One of the biggest disputes between the neighboring countries is over the World War I-era massacre of up to 1.5 million Armenians in the last days of the Ottoman Empire, which historians widely regard as the first genocide of the 20th century. Turkey denies that the deaths constituted genocide, contending the toll has been inflated and that the casualties were victims of civil war.
Armenian President Serge Sarkisian indicated the dispute would not be a deal-breaker between the two neighbors.
“It’s important that historical justice be restored.
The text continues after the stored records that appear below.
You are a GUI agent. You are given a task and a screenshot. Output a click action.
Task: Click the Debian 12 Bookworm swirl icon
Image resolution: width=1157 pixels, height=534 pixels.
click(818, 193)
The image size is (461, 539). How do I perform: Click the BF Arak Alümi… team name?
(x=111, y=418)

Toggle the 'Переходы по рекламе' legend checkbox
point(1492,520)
It’s important that our nations are able to establish normal relations,” Sarkisian said in an interview published Monday by the BBC Russian service. “But we do not regard a recognition of genocide as a preliminary condition for establishing relations.”
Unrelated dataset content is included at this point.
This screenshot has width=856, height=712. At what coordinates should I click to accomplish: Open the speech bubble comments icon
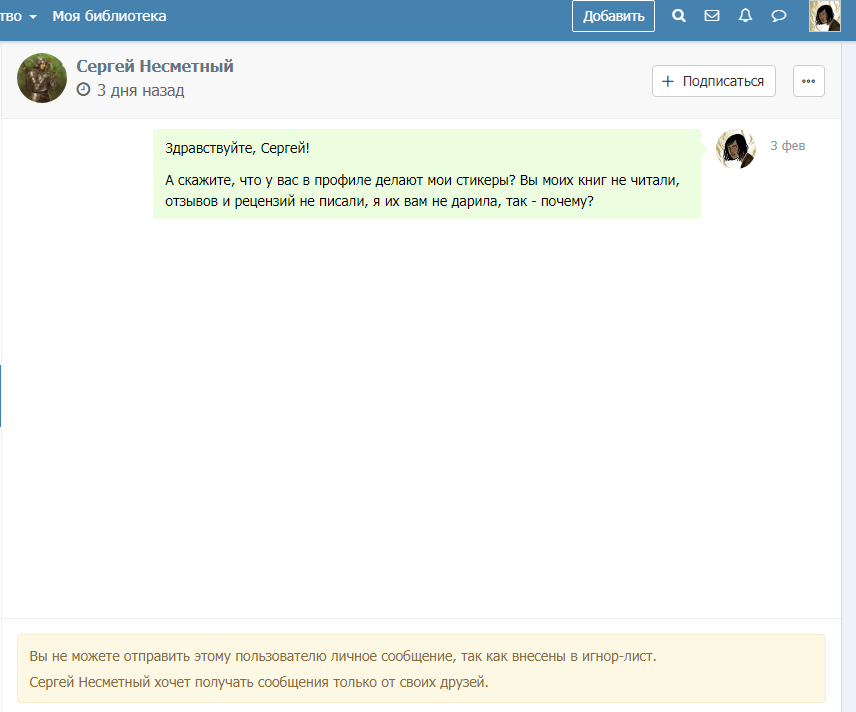[779, 16]
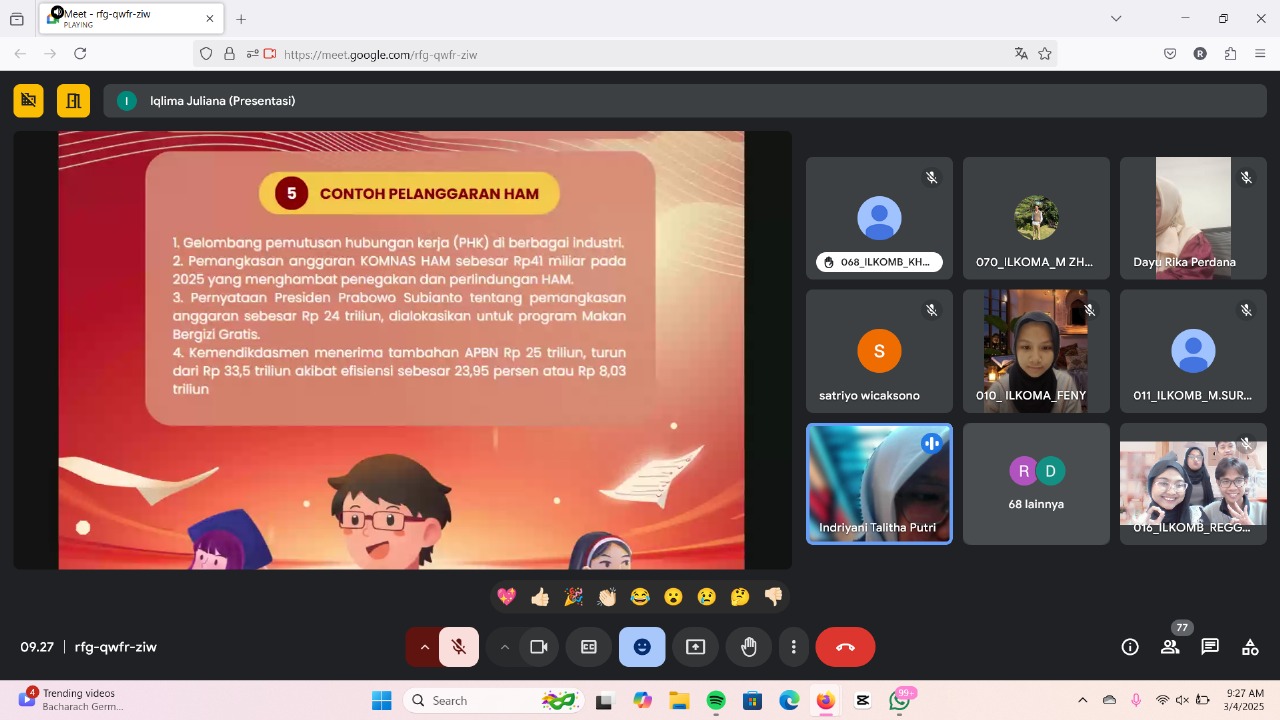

Turkey was one of the first countries to recognize Armenia’s independence in 1991, but the two countries never established diplomatic relations and their joint border has been closed since 1993.
Illustrating just how intractable the Armenia-Turkey dispute has been, Israel and Germany managed to establish diplomatic relations in 1965, just 20 years after the end of the Holocaust, in which German Nazis and their collaborators murdered 6 million Jews. Today, the two nations enjoy close ties. In contrast to Turkey, however, Germany accepted responsibility for the genocide immediately after the war and began paying reparations to Jewish survivors.
The joint statement released by the Armenian and Turkish foreign ministries Monday said the two countries would start consultations to sign two protocols — one to establish diplomatic ties, the other to develop relations. The talks, with continued mediation by Switzerland, are to last six weeks.
In agreeing to move forward and normalize relations, landlocked Armenia is eager for a reopening of the border and the trade opportunities it would bring.
The border was closed after Armenian forces took control of the Azerbaijani region of Nagorno-Karabakh.
The Turkish foreign minister said, however, that opening the border was out of the question for now. “A longer process is required for that,” Davutoglu said Monday, according to NTV.
Turkish-Armenian ties began to improve after a so-called soccer diplomacy campaign last year, when Turkish President Abdullah Gul attended a World Cup qualifier in Armenia.
Sarkisian in the past has said he wants progress on the reopening of the border before he agrees to attend an Oct. 14 match in Turkey — about six weeks away.
Armenian political commentator Artyom Yerkanian, speaking during a special broadcast on Armenian television late Monday, suggested the agreement to establish ties could be signed at the October match in Turkey.
Abraham Foxman, national director of the Anti-Defamation League, a major Jewish organization in the U.S., welcomed the announcement.
“Whatever historical pain and differences are, the best way to deal with them is for the two governments to reconcile and establish relationships and to deal with the past,” he said. “If it happens, I think it’s good news.”
French President Nicolas Sarkozy welcomed the announcement, saying in a statement that “normalizing relations between Armenia and Turkey would constitute an event of historic import that would contribute to regional stability.” Sarkozy opposes Turkey’s entry into the EU.